** START OF Records shown **

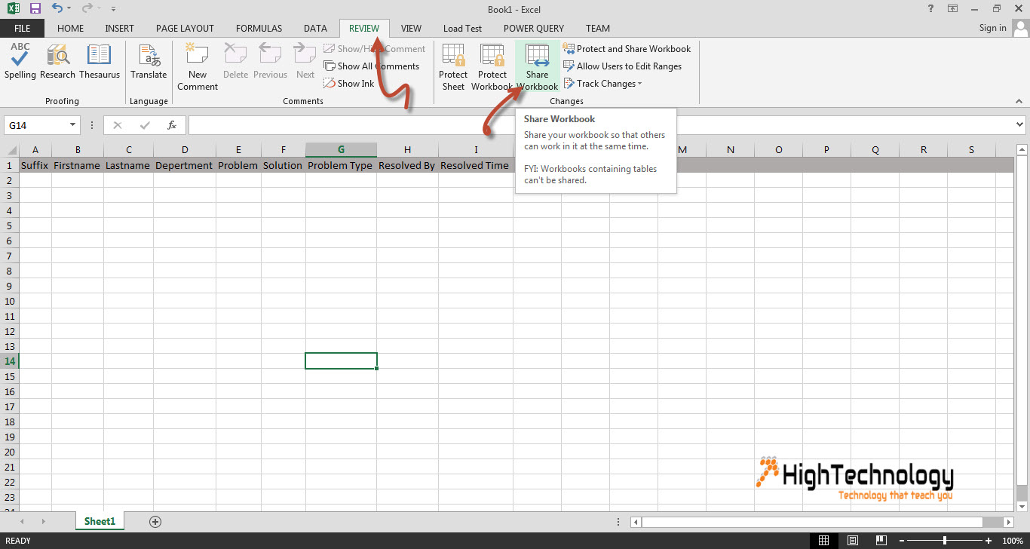
Task: Open the Name Box dropdown arrow
Action: click(73, 125)
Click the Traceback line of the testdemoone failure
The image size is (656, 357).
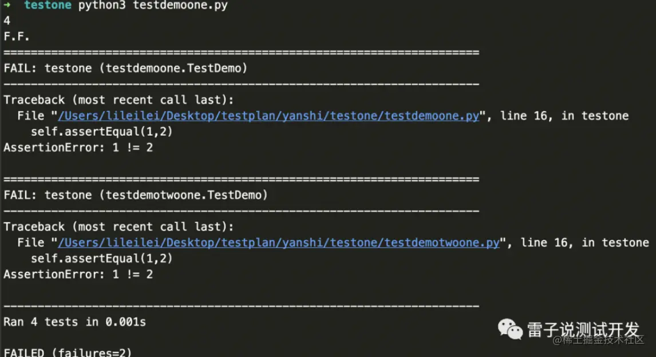(x=118, y=100)
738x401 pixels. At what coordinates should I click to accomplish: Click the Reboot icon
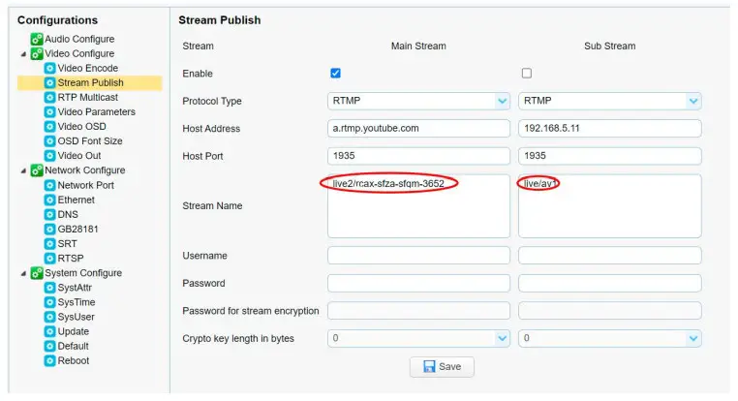pyautogui.click(x=50, y=361)
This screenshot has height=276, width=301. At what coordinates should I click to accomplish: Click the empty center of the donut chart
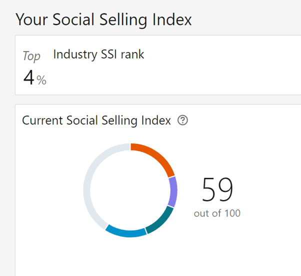[130, 190]
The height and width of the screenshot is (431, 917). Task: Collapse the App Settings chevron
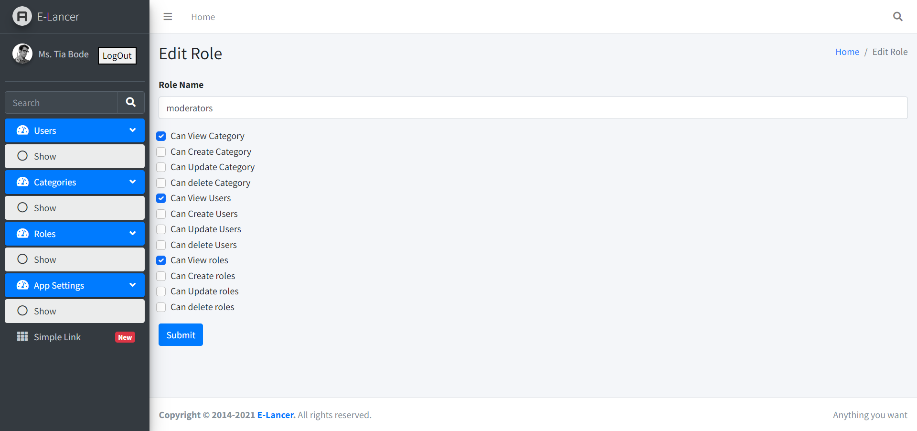[x=132, y=285]
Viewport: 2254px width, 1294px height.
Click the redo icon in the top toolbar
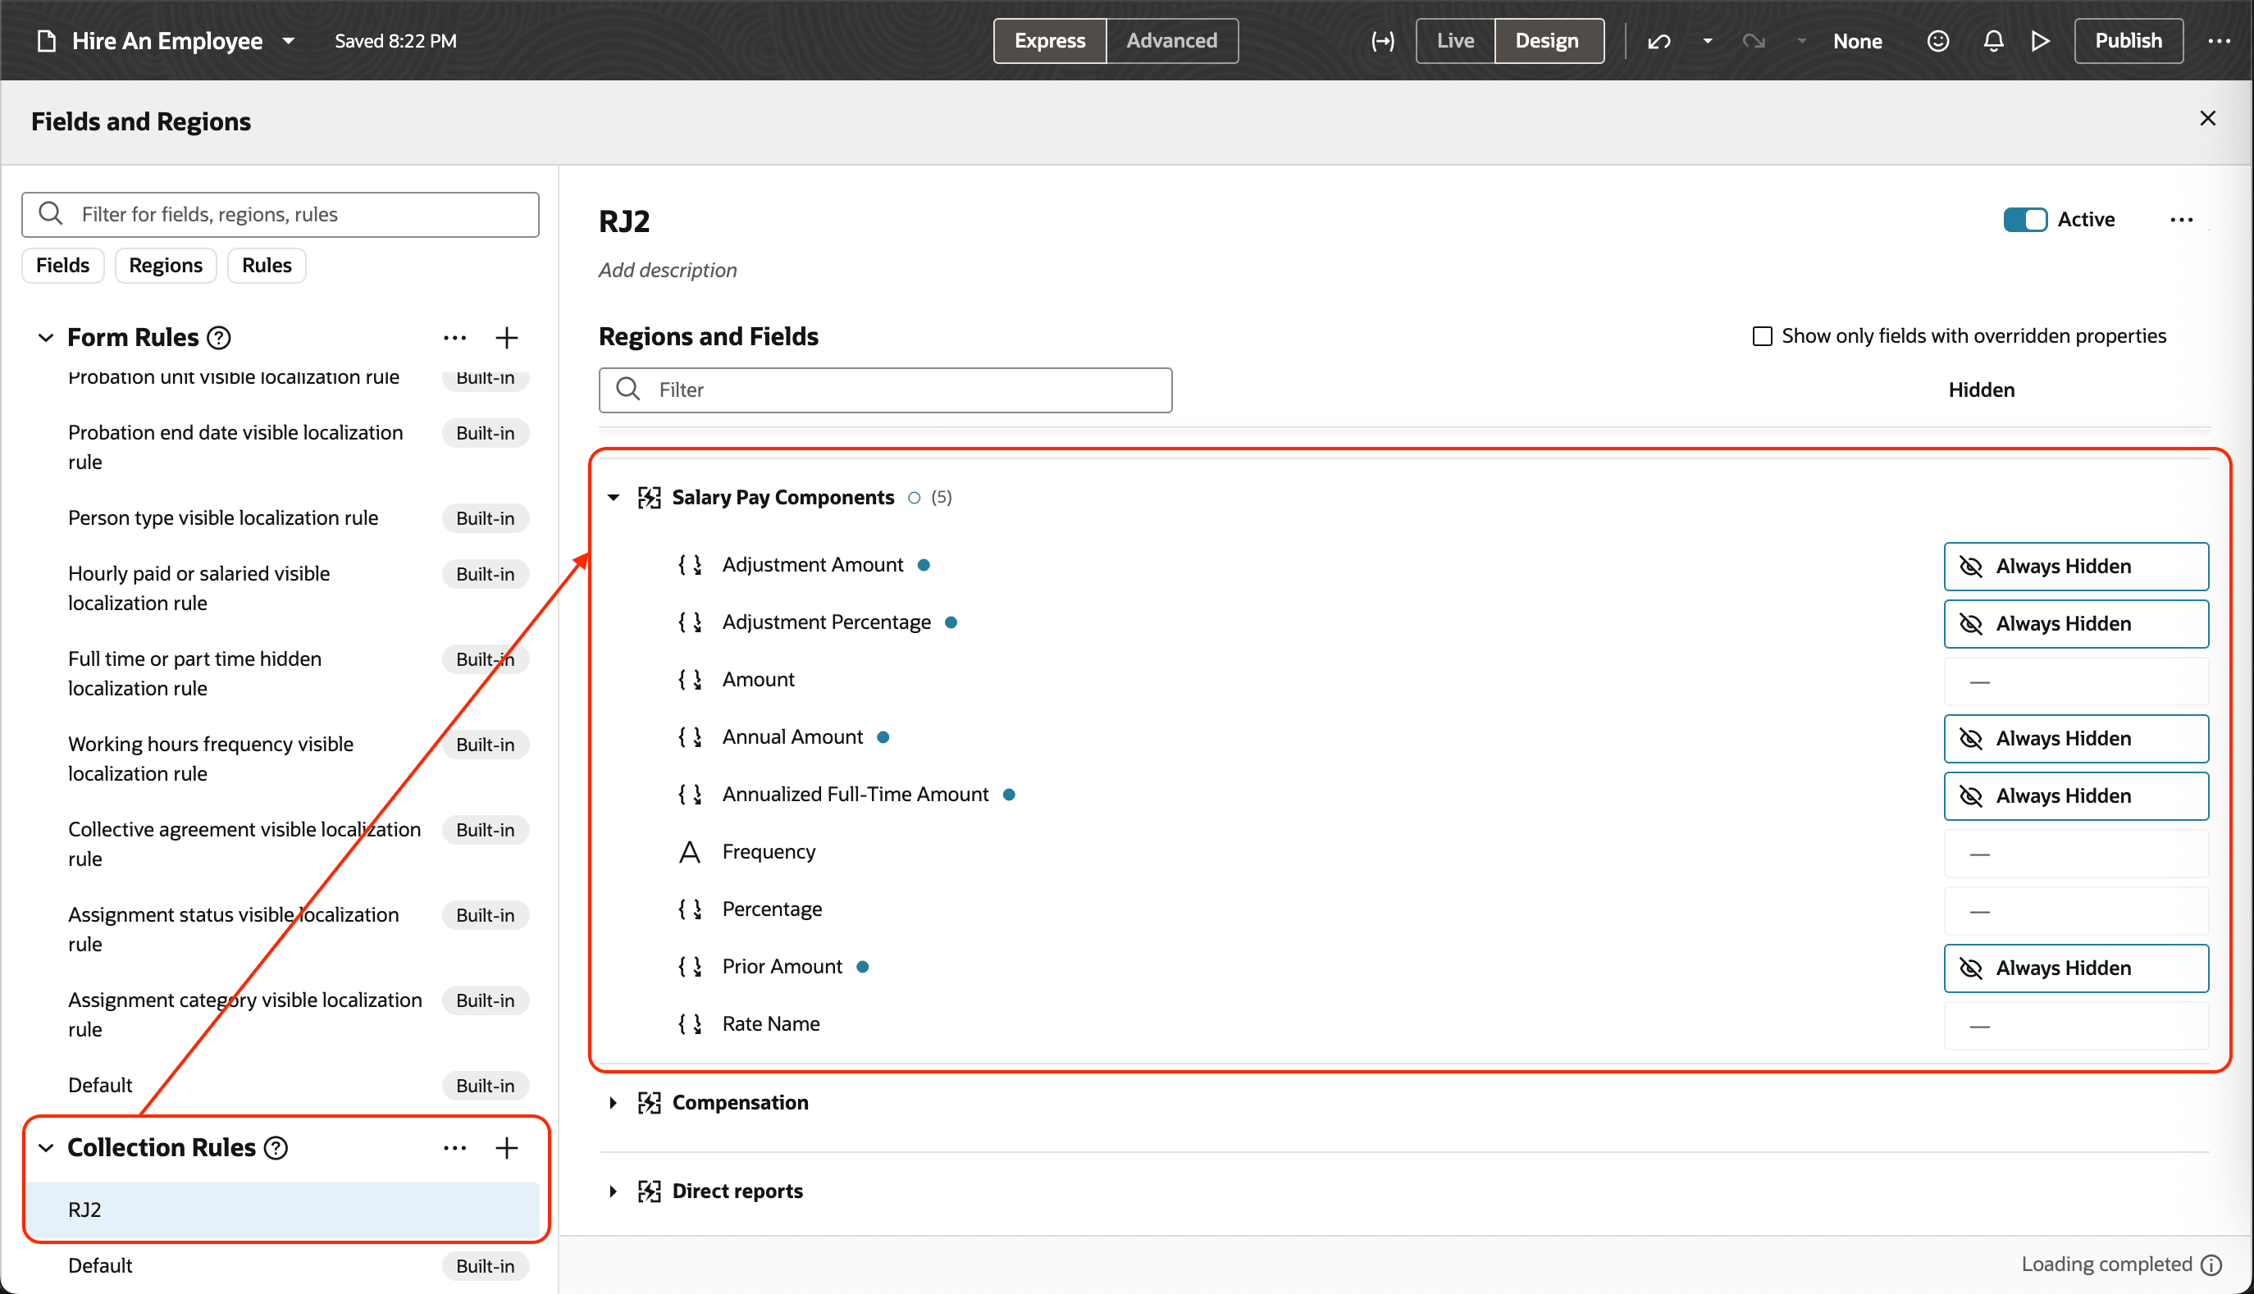click(1754, 41)
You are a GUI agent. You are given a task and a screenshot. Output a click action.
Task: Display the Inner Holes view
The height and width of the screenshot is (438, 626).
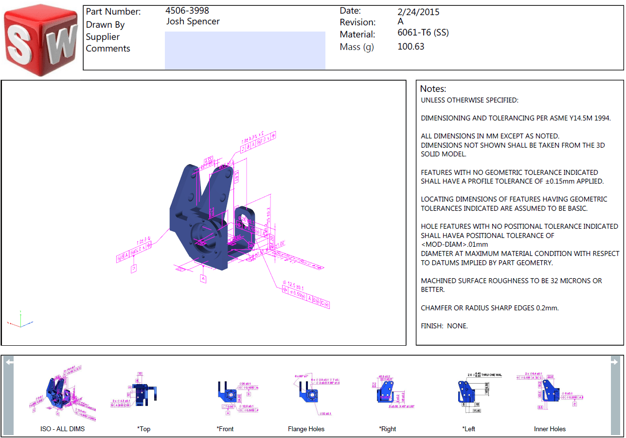pos(550,392)
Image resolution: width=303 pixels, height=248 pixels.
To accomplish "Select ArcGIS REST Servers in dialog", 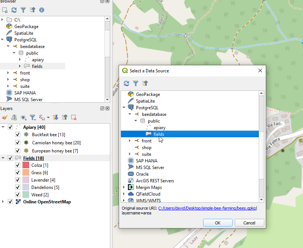I will [x=155, y=181].
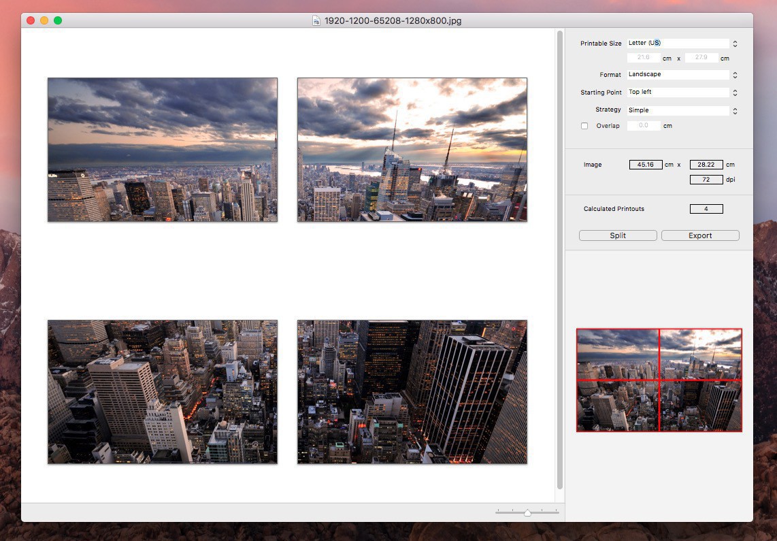Click the preview thumbnail with red grid
The height and width of the screenshot is (541, 777).
[x=659, y=380]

** END OF Records shown **

**Direction:**
List each line of the material above that contains the word "height". Case counts.

**Solution for this exercise:**
This screenshot has height=276, width=301. At what coordinates should I click to accomplish: Click the empty center of the donut chart
The height and width of the screenshot is (431, 917). Task: Collapse the App Settings chevron
Viewport: 2254px width, 1294px height.
The height and width of the screenshot is (438, 626).
Image resolution: width=303 pixels, height=248 pixels.
The height and width of the screenshot is (541, 777).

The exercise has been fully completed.